[Try it] Among the entries below, one stretch runs from the line that contains "Given: Select Email Notification Rules" through the line that contains "This screenshot has height=423, width=1315.". Repeat that stretch exactly, ends included, and only that.

[Data to examine]
%%

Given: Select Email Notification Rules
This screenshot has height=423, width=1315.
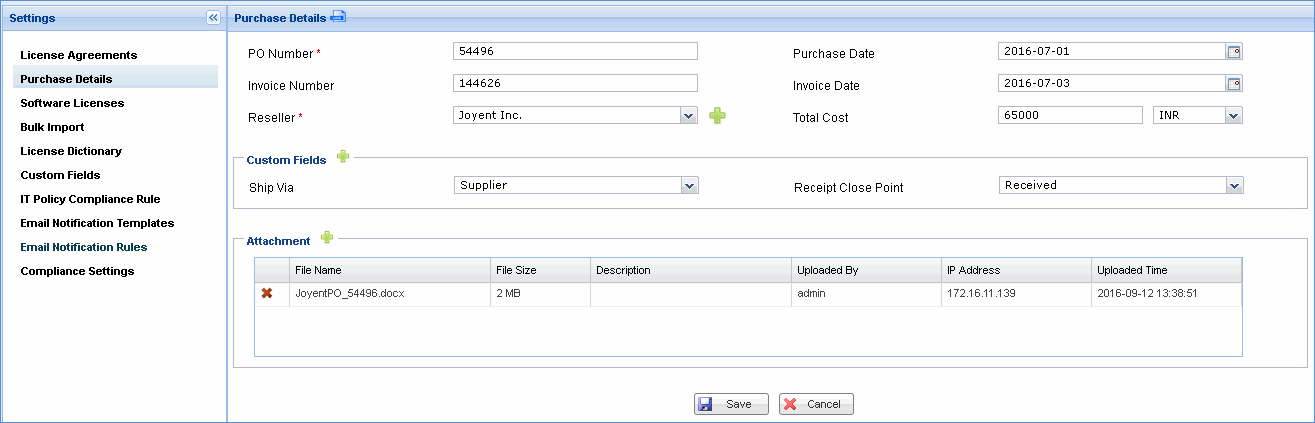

%%
%%

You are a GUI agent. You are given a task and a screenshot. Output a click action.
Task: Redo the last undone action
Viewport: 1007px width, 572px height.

%%
%%

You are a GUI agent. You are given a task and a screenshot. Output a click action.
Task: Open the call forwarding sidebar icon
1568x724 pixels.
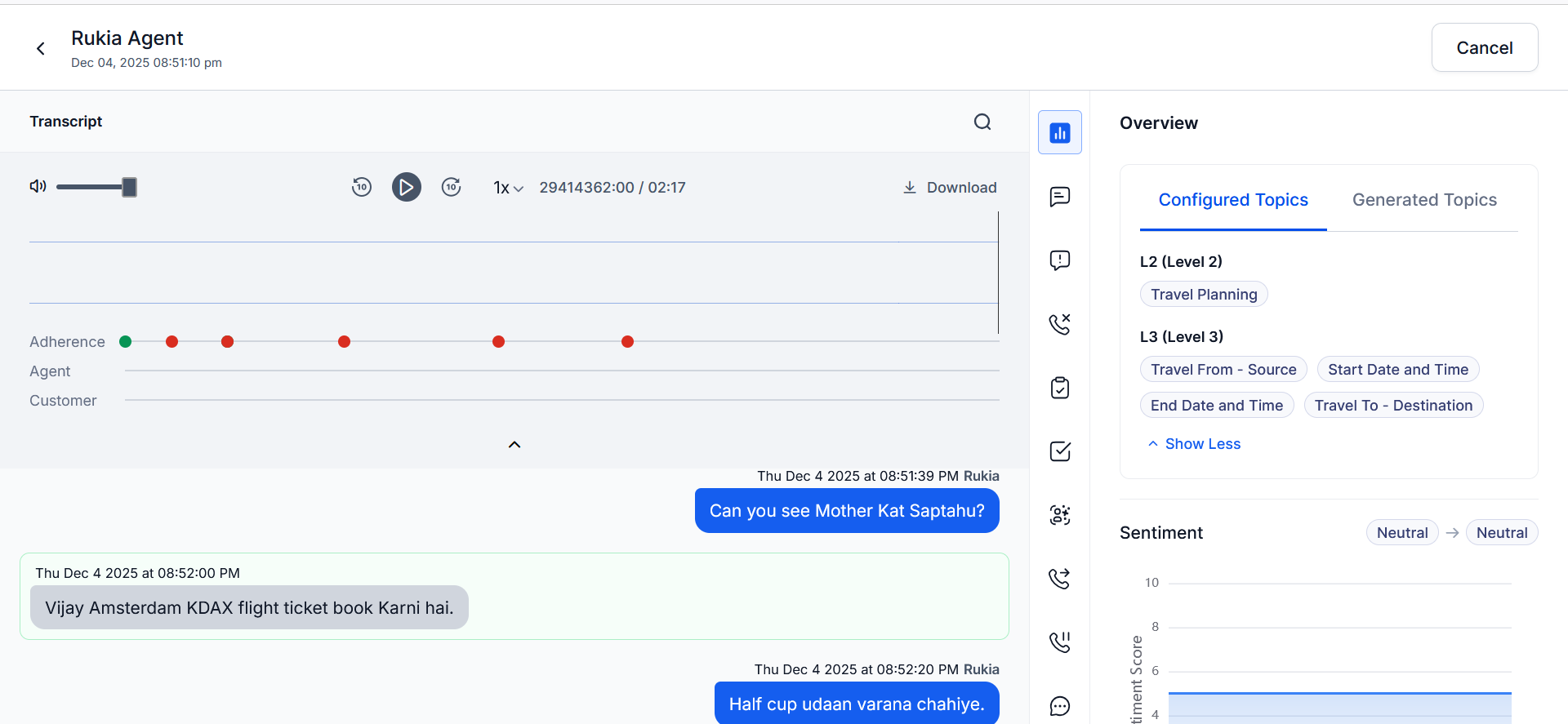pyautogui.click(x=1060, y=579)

%%

[Written solution]
Given: Select Email Notification Rules
This screenshot has height=423, width=1315.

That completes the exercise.